DATA EXTRACT -
----------------------------------------
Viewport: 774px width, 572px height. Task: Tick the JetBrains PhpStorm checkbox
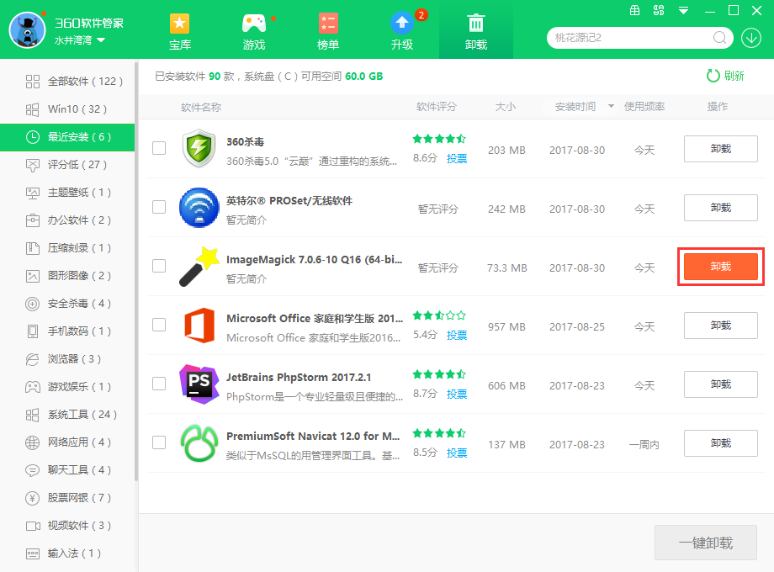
----------------------------------------
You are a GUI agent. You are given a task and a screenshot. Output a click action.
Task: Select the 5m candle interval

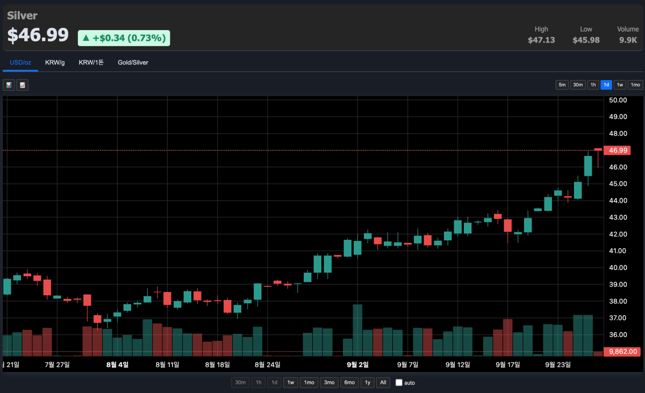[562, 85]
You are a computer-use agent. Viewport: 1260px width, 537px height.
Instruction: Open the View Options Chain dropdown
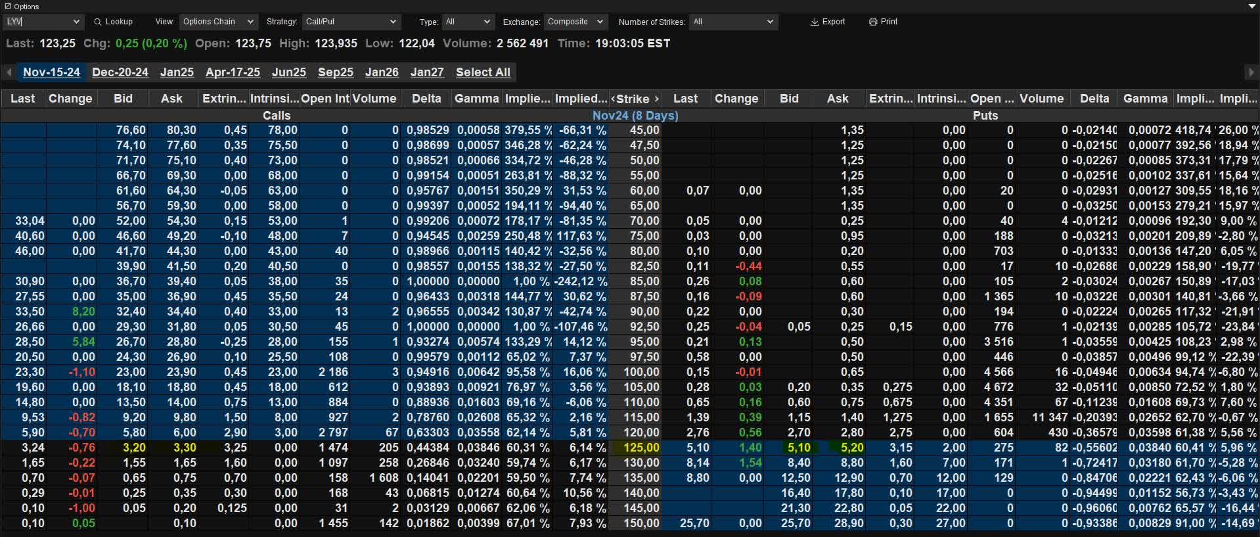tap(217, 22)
----------------------------------------
PROBLEM -
Copy out the records between the lines holding "You are a computer-use" and "tap(217, 22)", inclusive, without the pictures.

IN RESPONSE -
You are a computer-use agent. Viewport: 1260px width, 537px height.
Instruction: Open the View Options Chain dropdown
tap(217, 22)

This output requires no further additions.